Optical Illusion - Cognitive Processes Hypothesis

Cognitive Processes Hypothesis

The hypothesis claims that visual illusions occur because the neural circuitry in our visual system evolves, by neural learning, to a system that makes very efficient interpretations of usual 3D scenes based in the emergence of simplified models in our brain that speed up the interpretation process but give rise to optical illusions in unusual situations. In this sense, the cognitive processes hypothesis can be considered a framework for an understanding of optical illusions as the signature of the empirical statistical way vision has evolved to solve the inverse problem.
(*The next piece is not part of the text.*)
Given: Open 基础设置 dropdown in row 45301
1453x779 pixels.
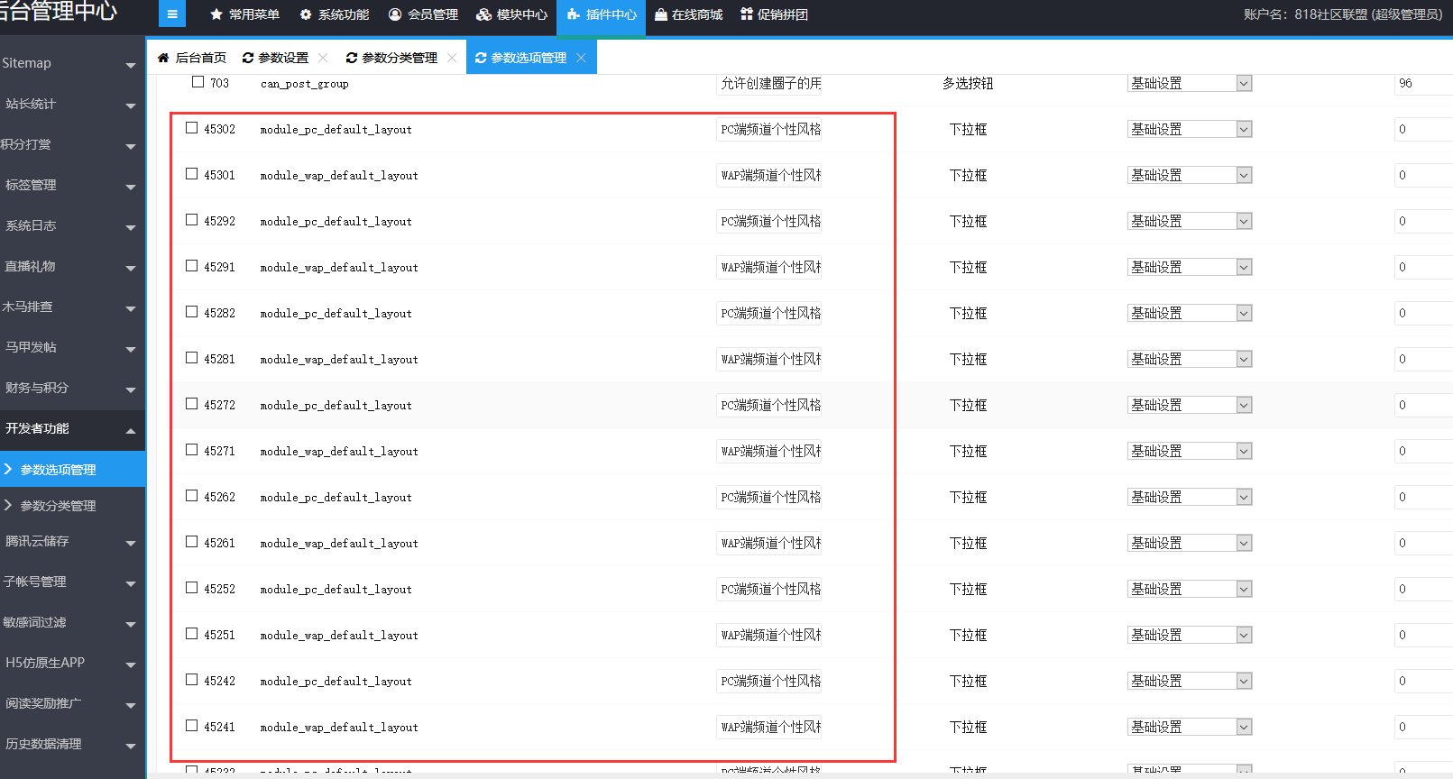Looking at the screenshot, I should (x=1244, y=175).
Research indicates that 3D vision capabilities emerge and are learned jointly with the planning of movements. After a long process of learning, an internal representation of the world emerges that is well-adjusted to the perceived data coming from closer objects. The representation of distant objects near the horizon is less "adequate". In fact, it is not only the Moon that seems larger when we perceive it near the horizon. In a photo of a distant scene, all distant objects are perceived as smaller than when we observe them directly using our vision.
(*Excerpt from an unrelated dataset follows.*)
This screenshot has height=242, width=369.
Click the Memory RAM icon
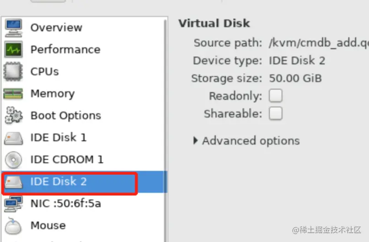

The retinal image is the main source driving vision but what we see is a "virtual" 3D representation of the scene in front of us. We don't see a physical image of the world; we see objects, and the physical world is not itself separated into objects. We see it according to the way our brain organizes it. The names, colours, usual shapes and other information about the things we see pop up instantaneously from our neural circuitry and influence the representation of the scene. We "see" the most relevant information about the elements of the best 3D image that our neural networks can produce. The illusions arise when the "judgments" implied in the unconscious analysis of the scene are in conflict with reasoned considerations about it.